# TEXTO DA PÁGINA

^^^^^^^^

“Eu não acreditava na política do ‘Café com leite’, que nos ensinam no colégio, para explicar a chamada República Velha. Sempre imaginei que teria que existir algo além. Tinha que existir um pão com manteiga, algo que desse a liga”, brincou o professor, afirmando que pesquisou o tema há mais de dez anos. “Cheguei ao tema por meio de Carlos Lacerda, líder da [agremiação política] UDN, adversário de Getúlio Vargas, em um livro que ele não chegou a publicar, de 1977, com uma espécie de entrevista coletiva com seus depoimentos, em que seus próprios filhos agiram como repórter. A Bucha é mencionada em um capítulo e eu fiquei bastante impressionado.”
O professor contou que foi a São Paulo visitar o túmulo de Júlio Frank, considerado o fundador da Burschenfaft, dentro do pátio das arcadas no Largo do São Francisco, sede da faculdade de direito da USP. “Tirei seis fotos e todas queimaram. ‘Aí tem’, disse para mim mesmo”, gracejou, afirmando que o tema suscita muita curiosidade e atrai muitas pessoas da própria maçonaria, tendo, aliás, como a própria organização maçom, uma face pública e outra voltada para o segredo.
“A maçonaria e a bucha são esferas de sociabilidade para unir as pessoas que estariam, em caso de não existirem, espalhadas. É um fenômeno do tempo do iluminismo, liberal, onde o burguês tenta, de alguma forma, se igualar aos nobres, e que não chega aos proletários. A fraternidade é relativa”, critica.
Entre os nomes famosos que integraram a Burschenfaft, que quer dizer “confraria dos estudantes”, ele elencou: Ruy Barbosa, o Barão do Rio Branco, todos os presidentes até 1930, com a exceção dos militares, e de Epitácio Pessoa, que foi presidente por "acidente", como ele se referiu ao fato de ele ter assumido o cargo pela morte do presidente Delfim Moreira. A Bucha atuou ainda dentro e fora de ligas nacionais, dos partidos políticos, das igrejas, e também da própria maçonaria.
“A Bucha será na República o que a maçonaria foi no Império, mas com muito mais força”, concluiu ele.

^^^^^^^^

# TAREFAS A CUMPRIR
(1) De acordo com o texto sobre a Bucha, o que quer dizer o nome Burschenfaft?
(2) Retome o texto sobre a Bucha a partir do ponto em que ele termina.
A listagem não é necessária para realizar as tarefas.

# DADOS COLETADOS
^^^^^^^^

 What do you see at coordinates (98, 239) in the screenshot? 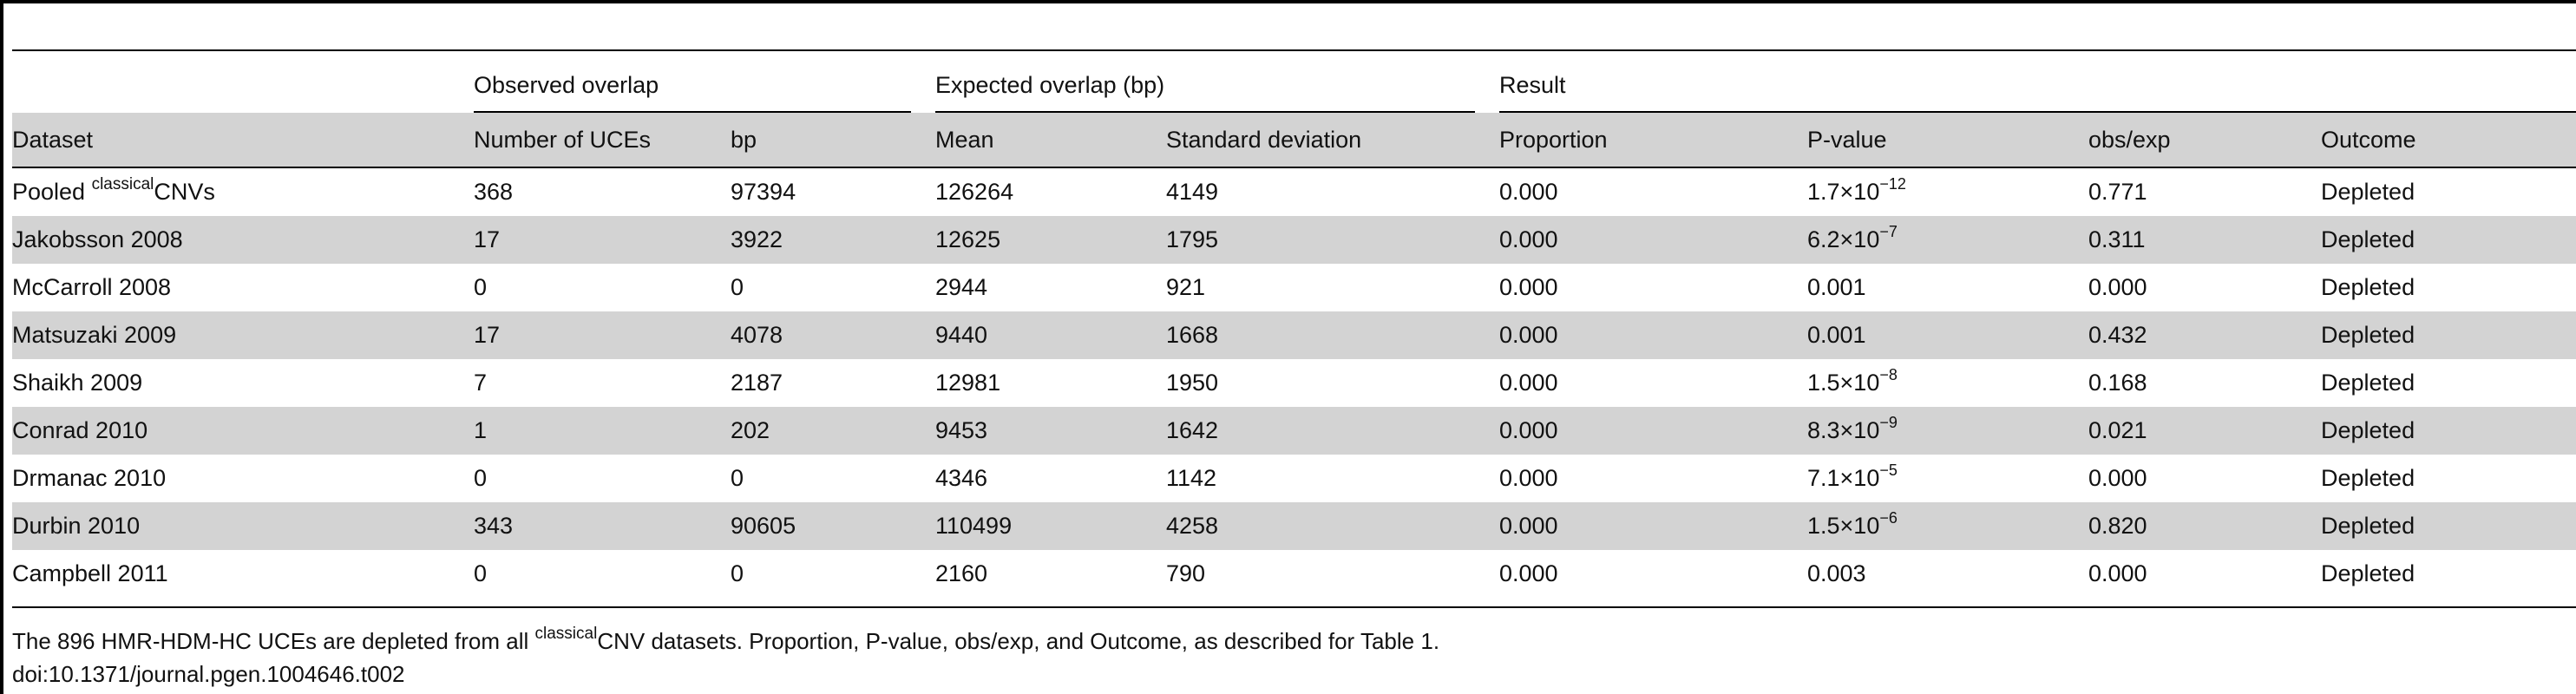
I see `dataset-name: Jakobsson 2008` at bounding box center [98, 239].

^^^^^^^^

# RESPOSTAS ÀS TAREFAS
(1) Quer dizer "confraria dos estudantes".

(2)
Grande estudiosa da história da imprensa, Isabel Lustosa começou sua palestra falando sobre a importância da maçonaria para Hipólito da Costa, fundador do “Correio Braziliense”, o primeiro jornal brasileiro. Para ela, o mais interessante sobre a influência da organização nesse período é saber que não havia solidez no pensamento político do grupo, com brigas internas entre os partidários da República, com tendências mais francesas, como Joaquim Gonçalves Ledo; e os que queriam manter o Império após independência, de ascendência inglesa, entre os quais estavam Hipólito e José Bonifácio, entre outros.
“Hipólito da Costa nasceu na província Cisplatina, que hoje faz parte do Uruguai, em Sacramento, na época em que aquela parte era do Brasil. Sua família se muda para Pelotas e, mais velho, ele vai estudar em Coimbra. Depois, se liga ao Conde de Linhares, o verdadeiro herdeiro do Marquês de Pombal, que vai formar uma corte ilustrada de brasileiros, com jovens brilhantes, que serão incentivados pelo futuro conde.”
No contexto do final do século XVIII, explica Isabel, a maçonaria aparecia como uma sociedade secreta, mas também de fraternidade, acima das religiões, das confissões, da opressão que era comum no regime absolutista. Ela citou também o início dentro das ilhas britânicas, que apesar de ser ainda uma monarquia, tinha uma constituição e um parlamento. Isabel fala ainda de como o ideal maçom vai desembarcar nos EUA, na Filadélfia, e na França, onde floresceu entre os que fariam a Revolução Francesa, além de dizer que a organização passava por cima de nacionalidades, do credo político e religião, aceitando, por exemplo, judeus e muçulmanos.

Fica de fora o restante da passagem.